§ Problem details
Rewrite the rows from the start through the line containing "(x=94, y=188)", swapping "cover art" for "album cover" and keeping everything else the same. Leave out the pictures.

§ Excerpted records
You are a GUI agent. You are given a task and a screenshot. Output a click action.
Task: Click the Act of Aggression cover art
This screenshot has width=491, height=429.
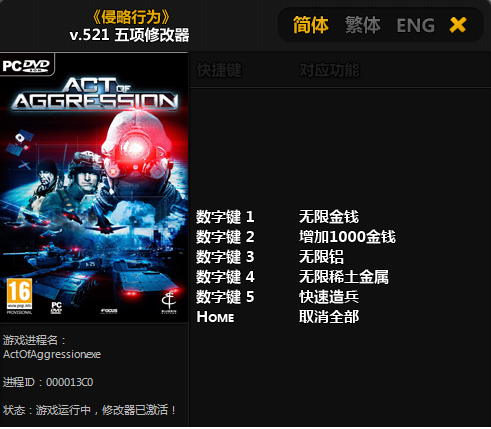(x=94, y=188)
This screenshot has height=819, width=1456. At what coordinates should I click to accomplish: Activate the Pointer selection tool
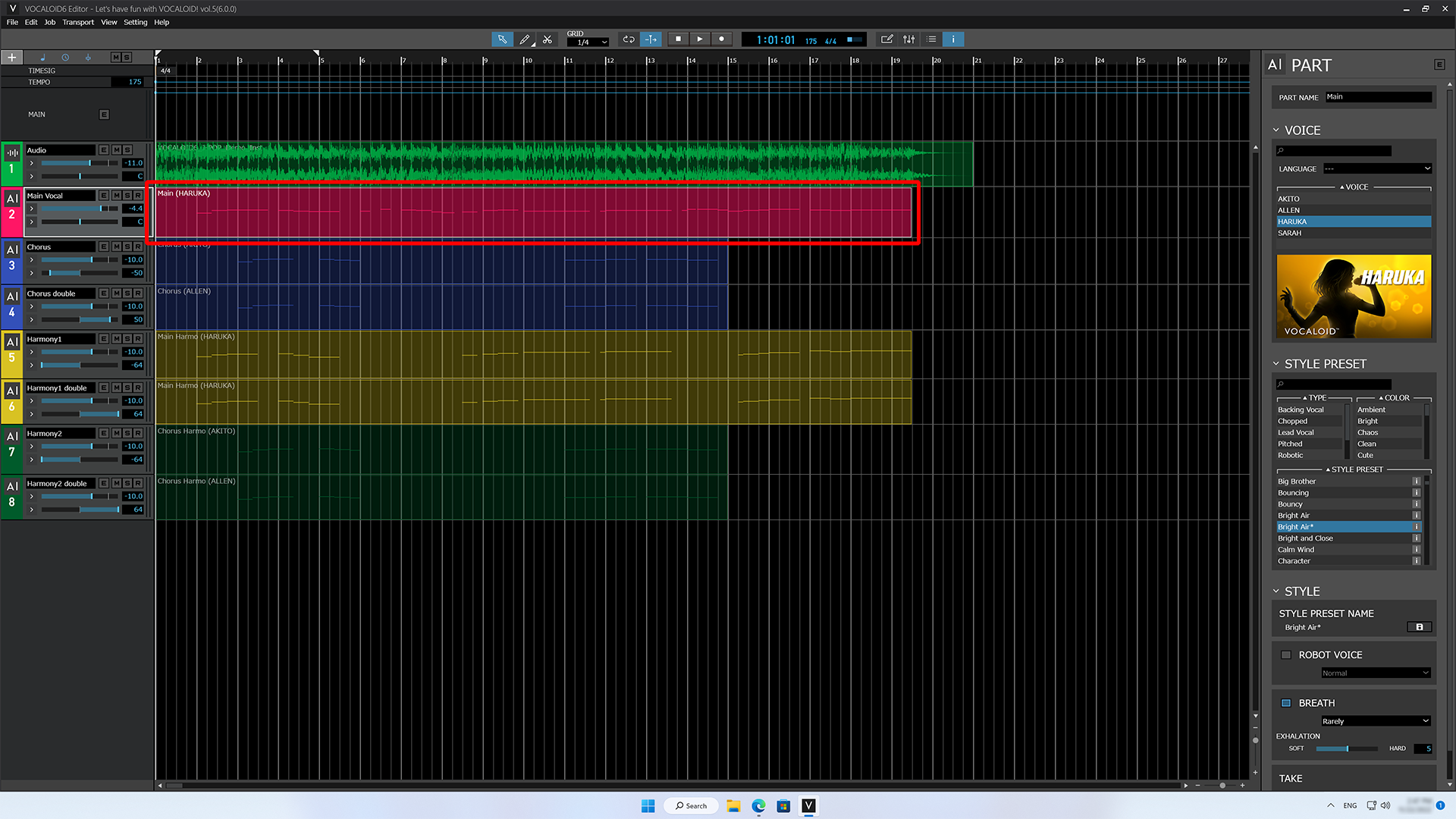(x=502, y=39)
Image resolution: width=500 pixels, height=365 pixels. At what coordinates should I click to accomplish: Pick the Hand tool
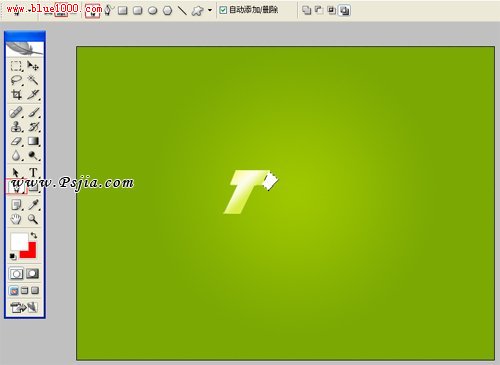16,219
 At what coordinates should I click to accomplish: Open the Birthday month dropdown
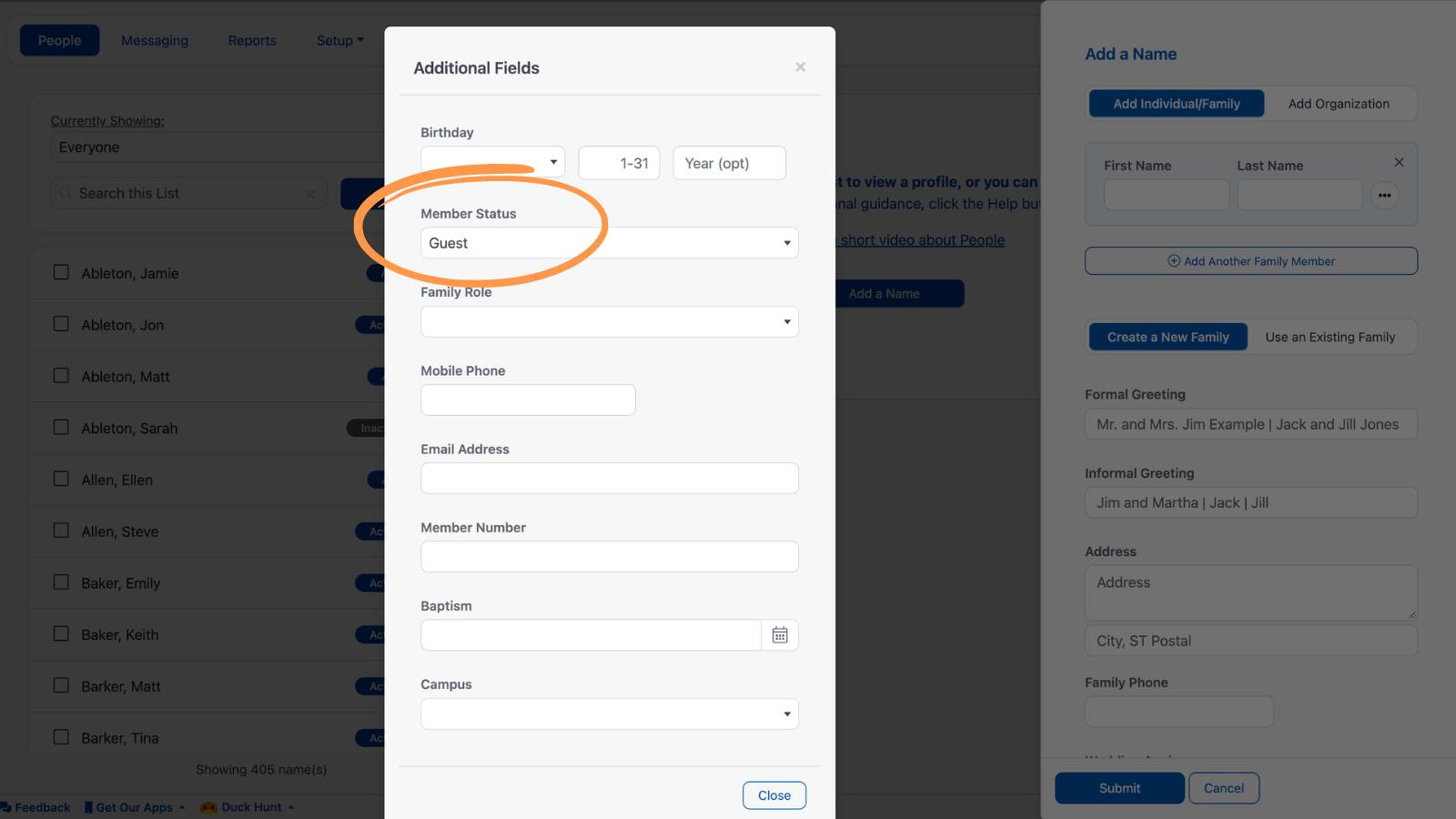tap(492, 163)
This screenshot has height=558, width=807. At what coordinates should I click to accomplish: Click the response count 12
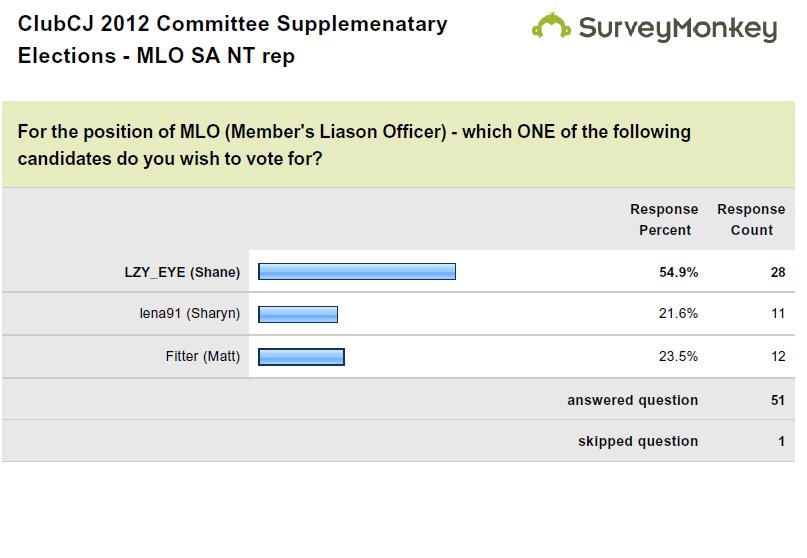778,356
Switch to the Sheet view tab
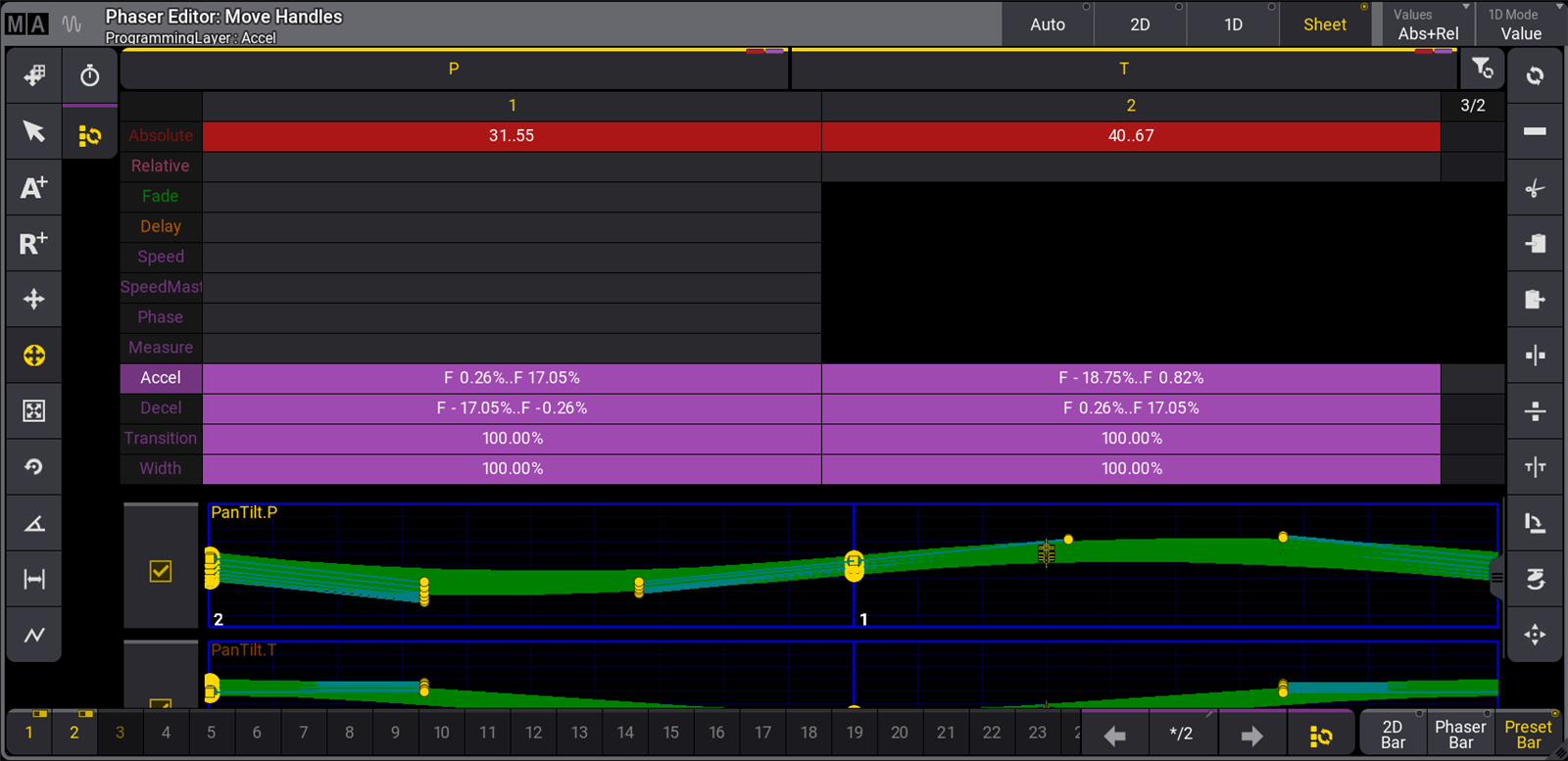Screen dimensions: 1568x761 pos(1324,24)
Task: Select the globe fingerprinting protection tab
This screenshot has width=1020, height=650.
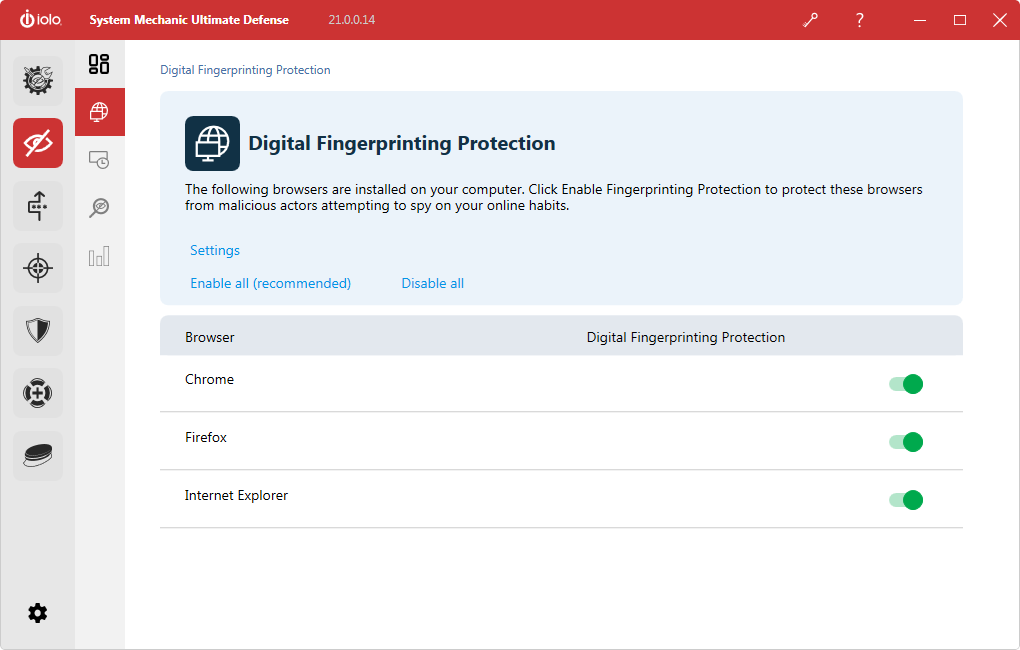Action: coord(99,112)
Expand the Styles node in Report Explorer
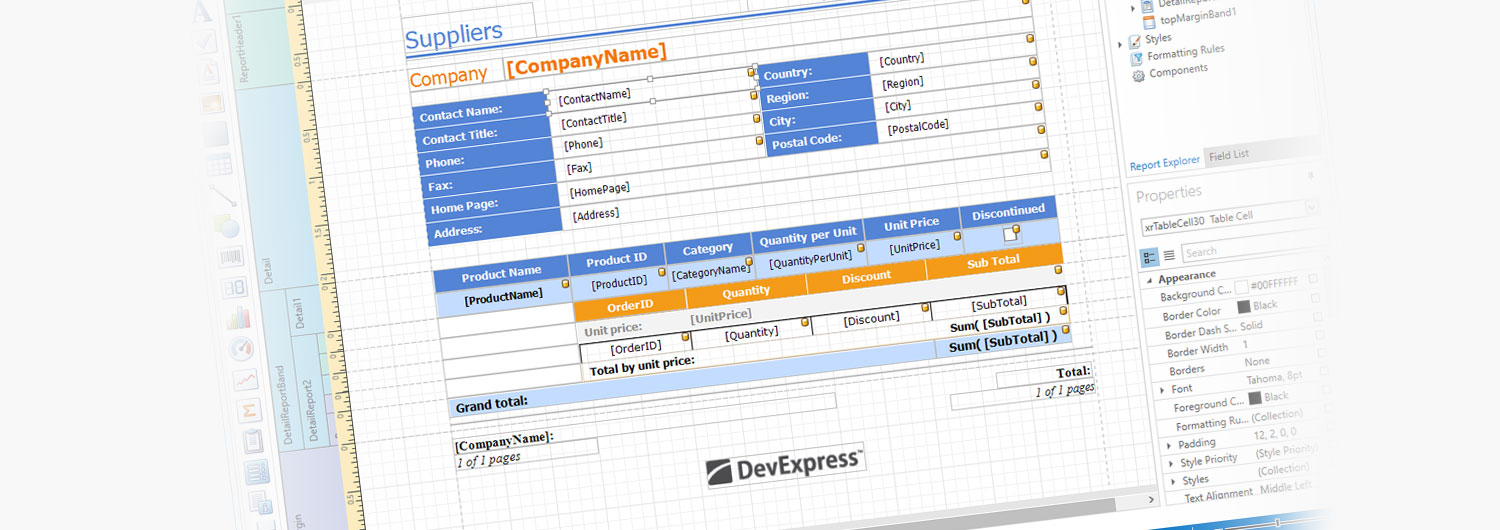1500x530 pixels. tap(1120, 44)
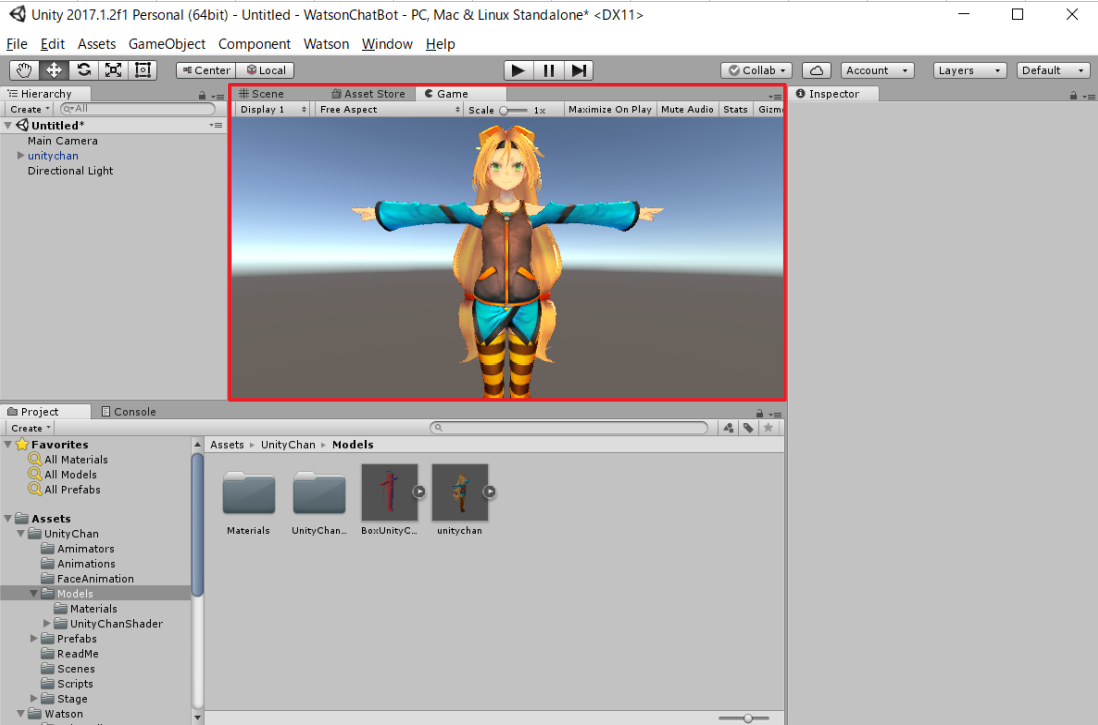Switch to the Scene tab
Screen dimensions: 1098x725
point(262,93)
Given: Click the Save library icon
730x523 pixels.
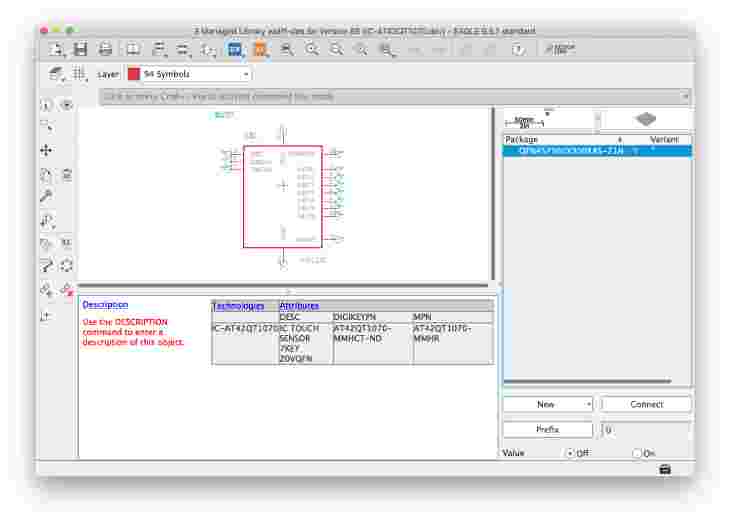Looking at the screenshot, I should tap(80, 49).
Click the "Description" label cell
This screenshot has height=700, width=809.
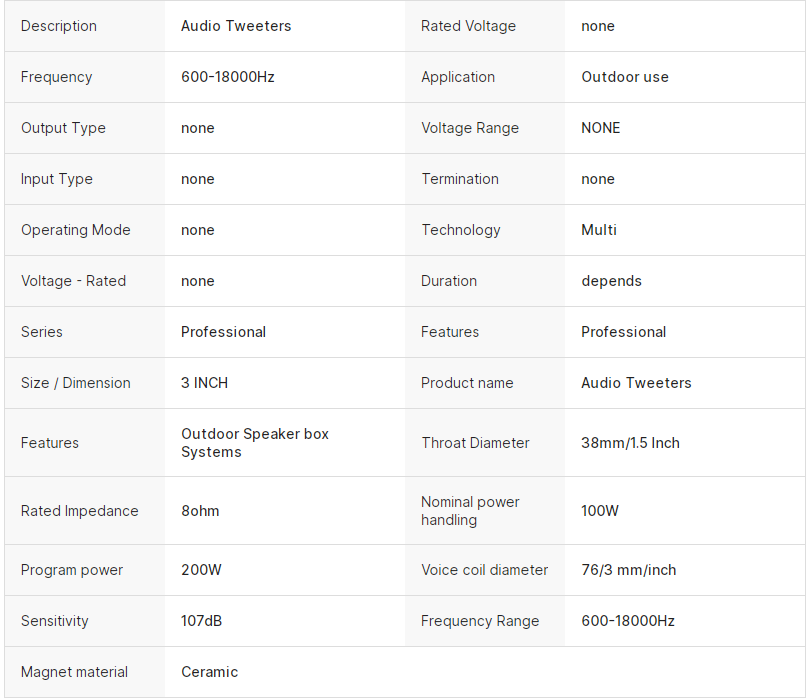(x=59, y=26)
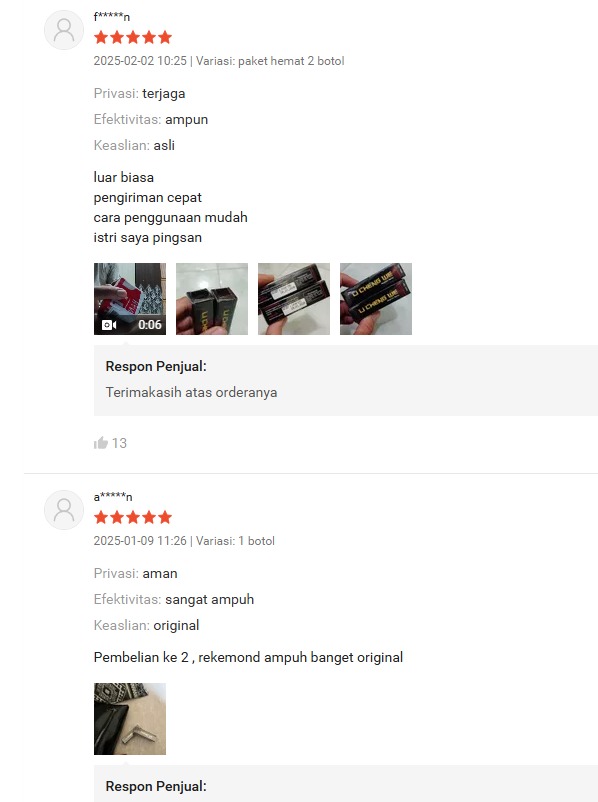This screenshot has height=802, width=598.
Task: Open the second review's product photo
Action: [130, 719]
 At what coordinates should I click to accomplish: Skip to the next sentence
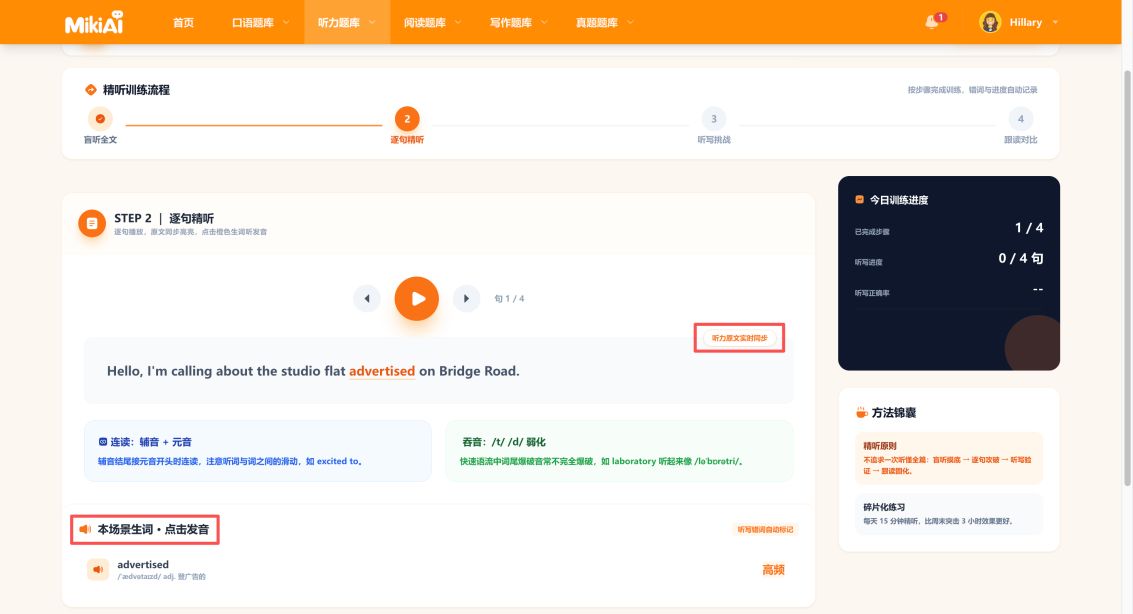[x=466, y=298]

§ Full answer
You are a GUI agent. You are given a task and a screenshot. Output a click action.
Task: Click the Act of Aggression album cover
This screenshot has width=491, height=429.
(x=94, y=188)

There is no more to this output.